I sometimes think that in NLP we are more engaged in a descriptive
enterprise. We are given some chunk of data and we take it apart and
describe it. An analogy would be an elementary school that keeps
statistics on the weights and heights of all the students at the
school. The objective is just to describe the students in that school
- not to make any broader inferences.

But the point of using a significance test is that it allows you to
make inferences about a larger population that you have a random
sample from. The analogy in the real world is that of election
polling. Given a random sample of voters determine the preference of
the whole voting population.

So should we be using descriptive or inferential methods in NLP? Both
are used. A recent paper in Computational Linguistics by Frank
Smadja uses the Dice Coefficient to find interesting word pairs. A
paper at AAAI-96 by Ellen Riloff uses a relevance rate to find
interesting patterns in text. These are both descriptive approaches.
Our AAAI paper, Ted Dunning's CL paper, and an earlier paper by Church
et. al use significance tests to do the same sort of thing.

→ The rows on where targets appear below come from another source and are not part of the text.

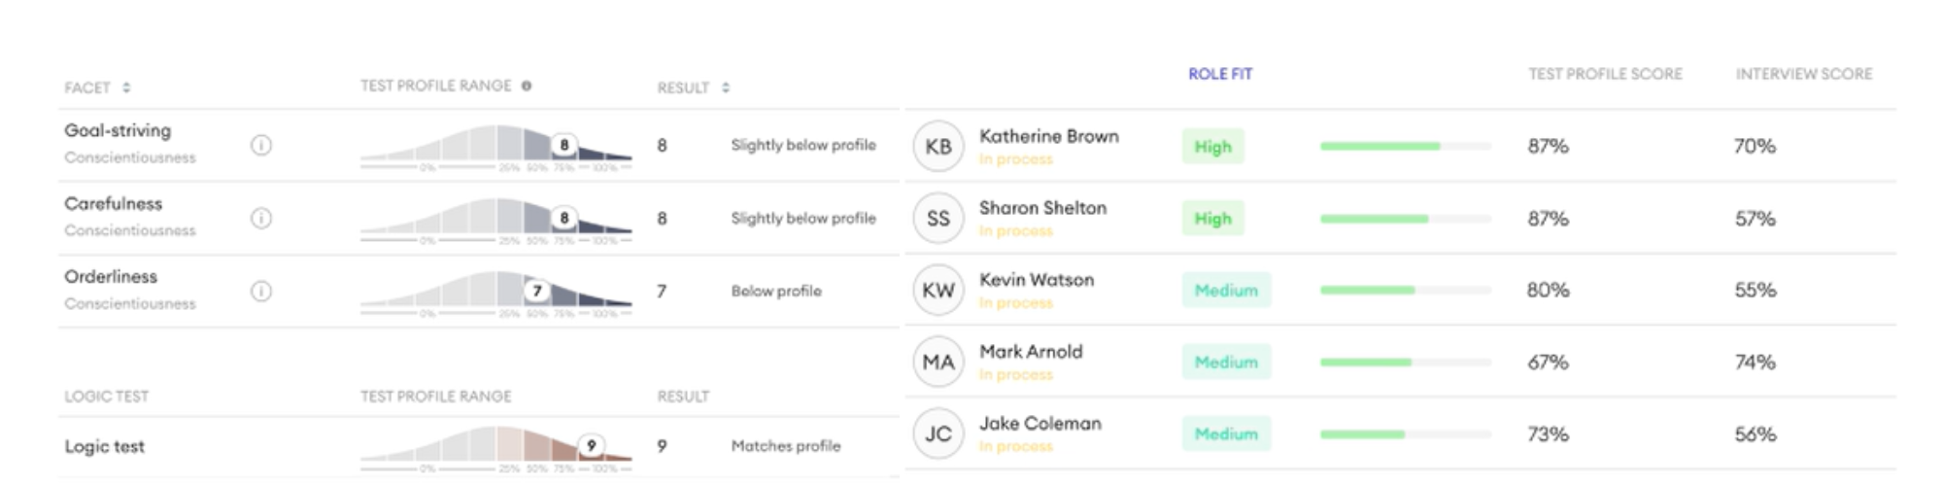The image size is (1943, 486).
Task: Click the Test Profile Range info icon
Action: click(x=527, y=86)
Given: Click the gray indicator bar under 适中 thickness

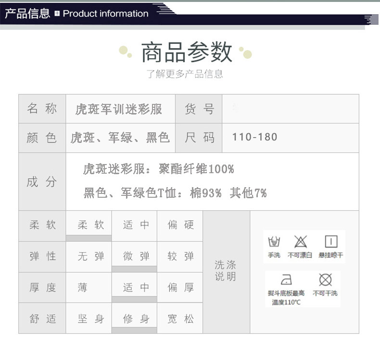Looking at the screenshot, I should click(134, 299).
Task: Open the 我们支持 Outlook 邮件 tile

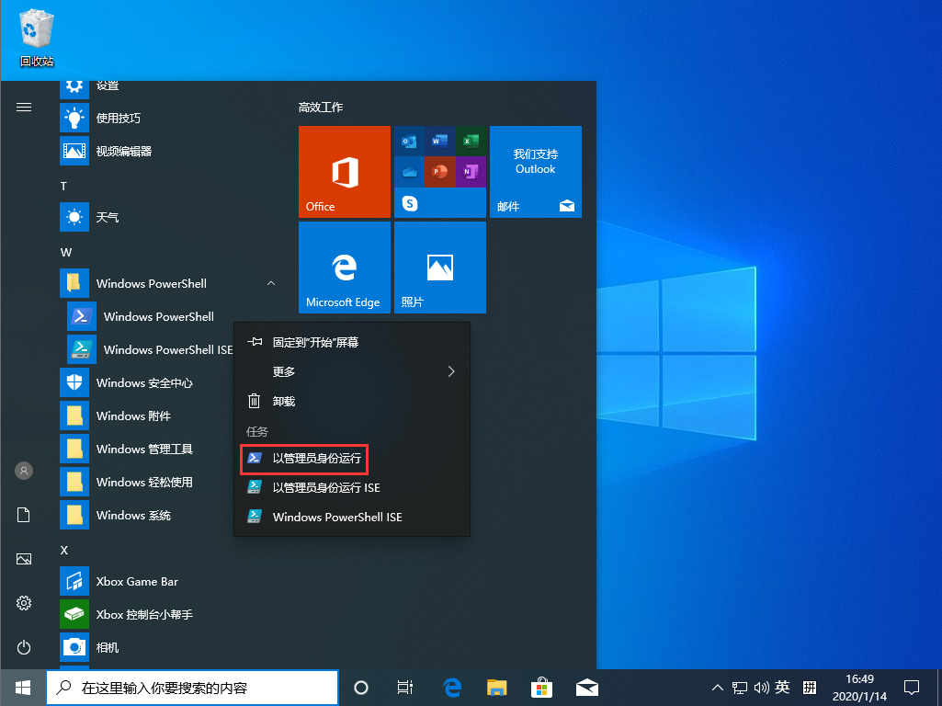Action: [535, 172]
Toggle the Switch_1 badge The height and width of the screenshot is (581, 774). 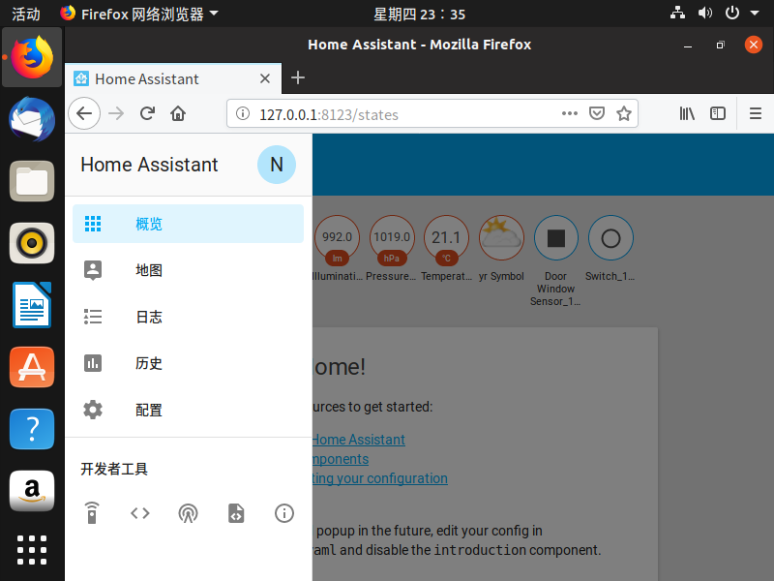pyautogui.click(x=610, y=238)
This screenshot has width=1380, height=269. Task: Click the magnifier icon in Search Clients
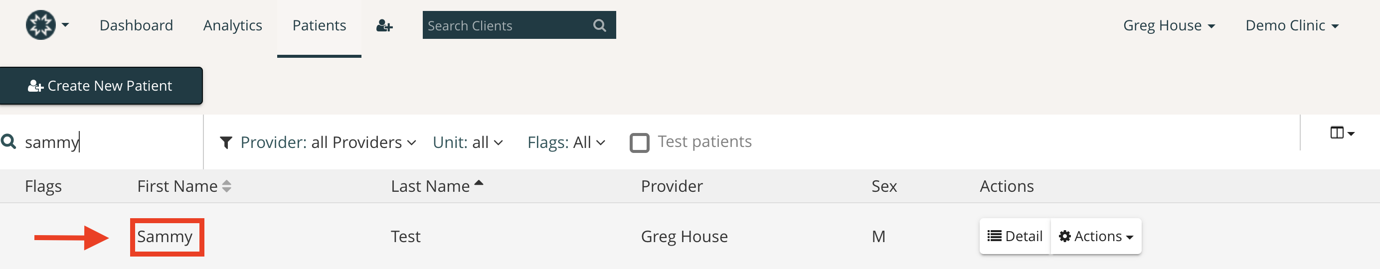pyautogui.click(x=599, y=25)
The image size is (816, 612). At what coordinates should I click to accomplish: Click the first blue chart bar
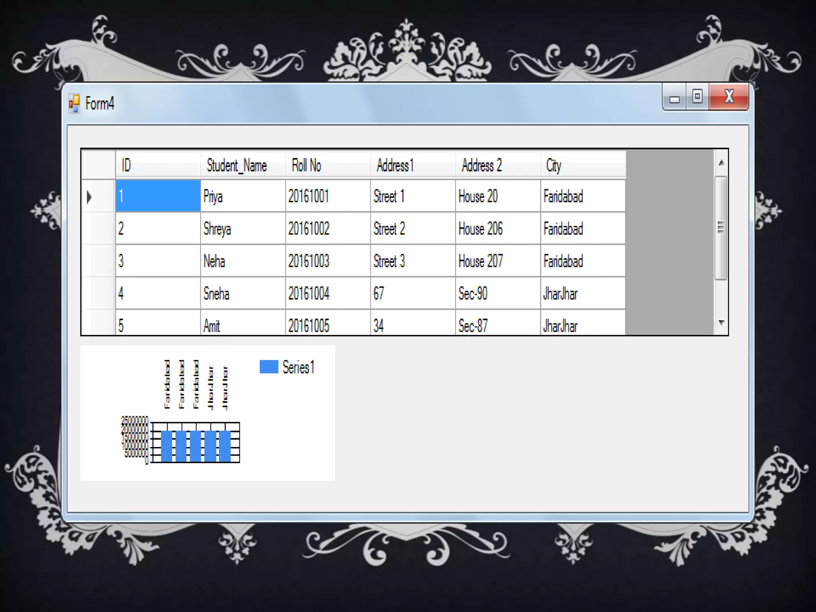coord(167,446)
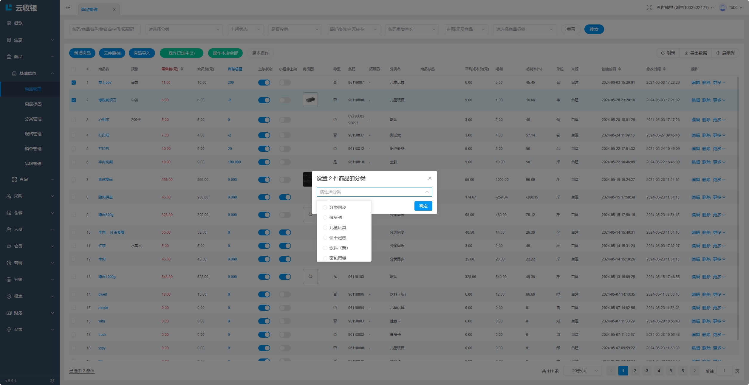The width and height of the screenshot is (749, 385).
Task: Select the 儿童玩具 radio option
Action: pos(325,228)
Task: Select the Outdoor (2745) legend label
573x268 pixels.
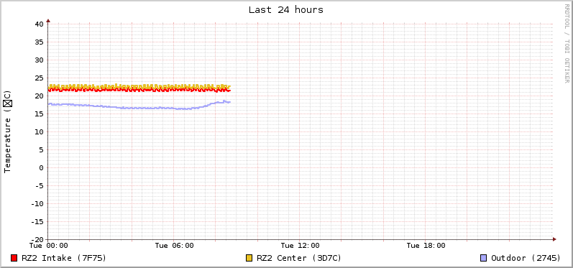Action: (526, 258)
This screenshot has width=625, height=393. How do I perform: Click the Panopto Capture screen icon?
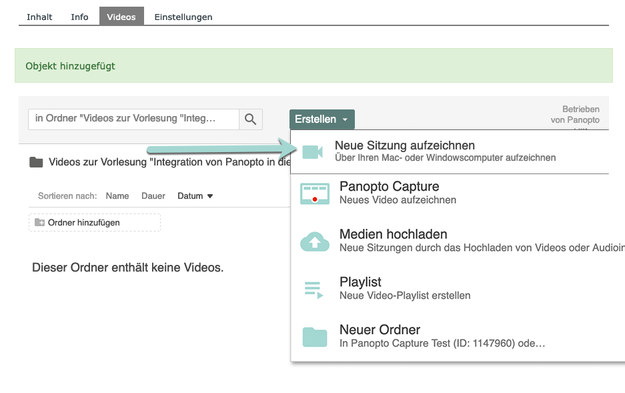point(315,193)
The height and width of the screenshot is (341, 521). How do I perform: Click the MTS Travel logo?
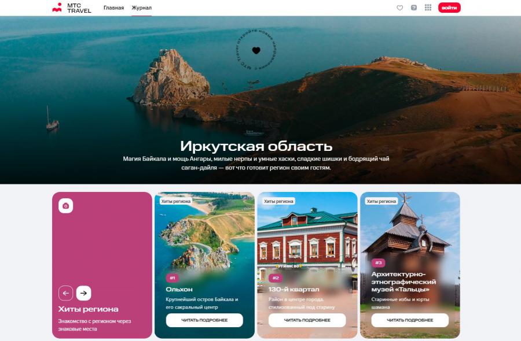[72, 8]
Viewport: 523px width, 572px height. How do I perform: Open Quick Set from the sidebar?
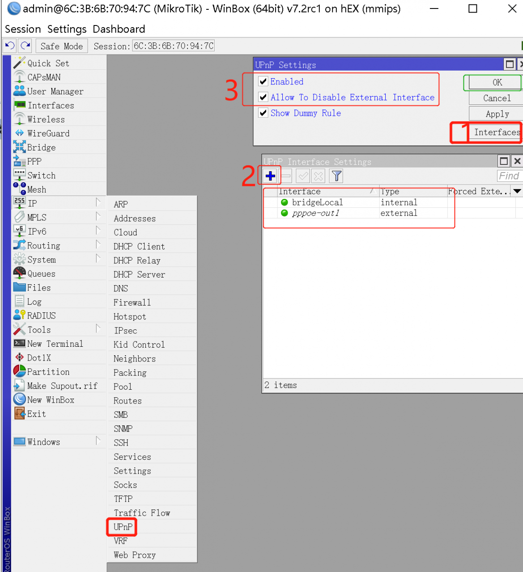(x=47, y=63)

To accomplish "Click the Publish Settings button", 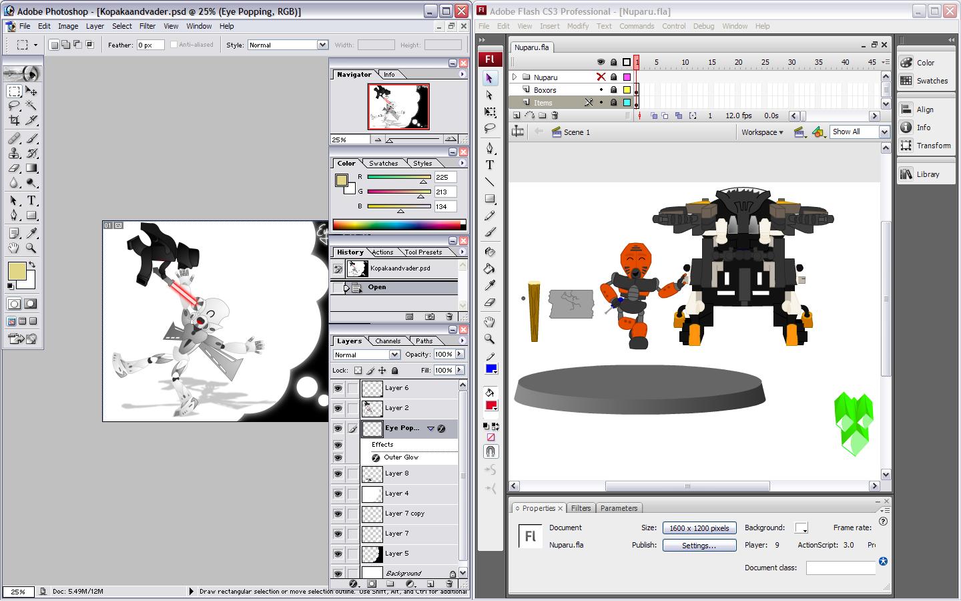I will pos(699,546).
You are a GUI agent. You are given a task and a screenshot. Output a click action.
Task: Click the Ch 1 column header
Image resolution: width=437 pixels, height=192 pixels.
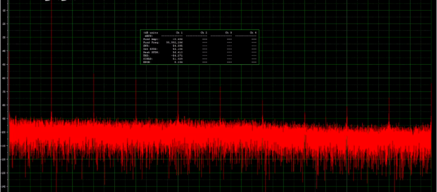179,33
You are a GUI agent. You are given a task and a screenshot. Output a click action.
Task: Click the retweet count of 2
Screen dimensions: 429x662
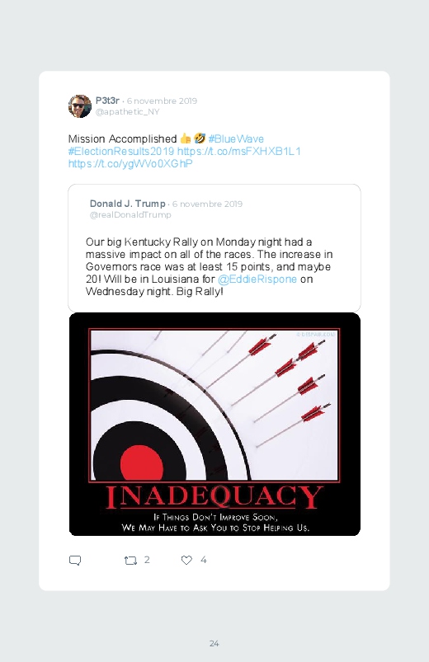point(147,560)
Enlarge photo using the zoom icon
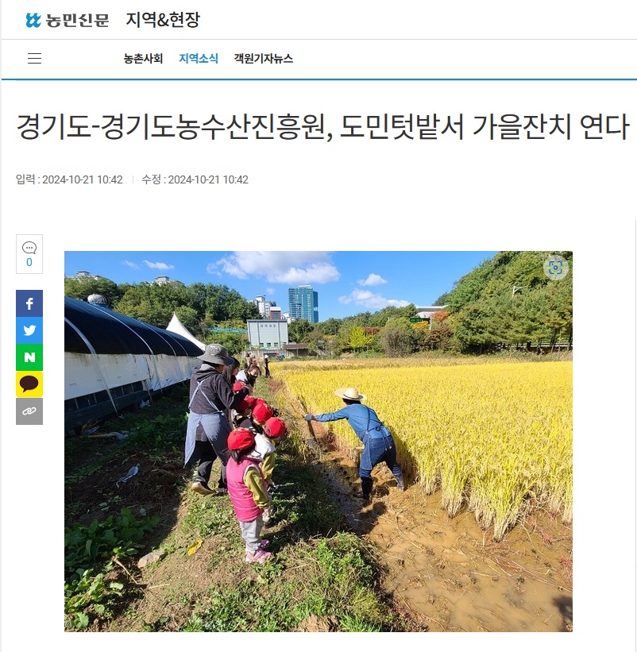The width and height of the screenshot is (637, 652). [555, 268]
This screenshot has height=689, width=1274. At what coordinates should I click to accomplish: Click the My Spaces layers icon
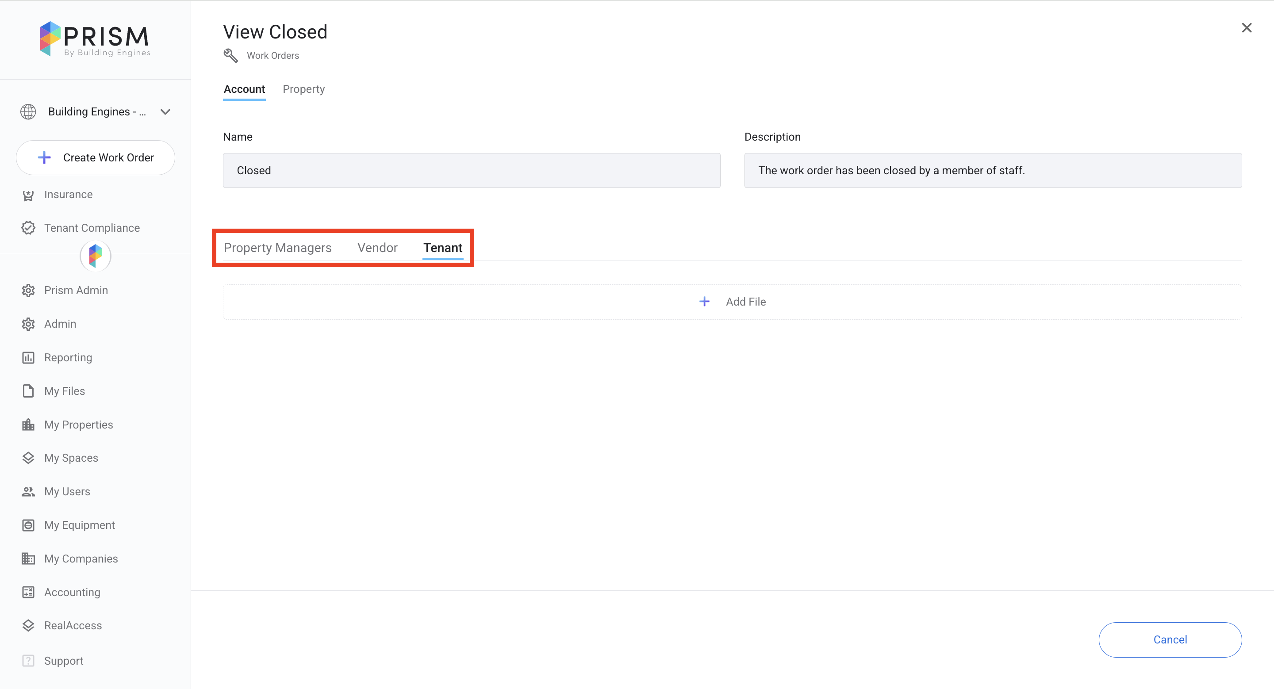coord(28,458)
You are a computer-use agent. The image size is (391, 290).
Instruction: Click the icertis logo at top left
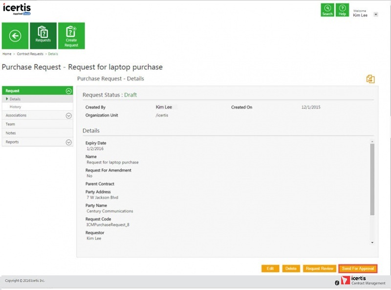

So which is more appropriate? Is your favorite corpus of text really a
random sample of some larger population of language? If it isn't is it
still ok to use an inferential statistic as a descriptive measure? Do
simpler (to compute at least) descriptive measures do just as well in
picking out interesting word combinations as do significance tests?

Well these are the sorts of questions that I've kicked around in my
head to no resolution. I'd be very interested to hear what others
think of these issues. Some thoughts on the inferential
vs. descriptive question are recorded in a Technical Report called
"What to Infer from a Description", also found on my web page.

Regards,
Ted

-- 
* Ted Pedersen                     pedersen@seas.smu.edu              * 
*                                  http://www.seas.smu.edu/~pedersen/ *
* Department of Computer Science and Engineering,                     *
* Southern Methodist University, Dallas, TX 75275      (214) 768-3712 *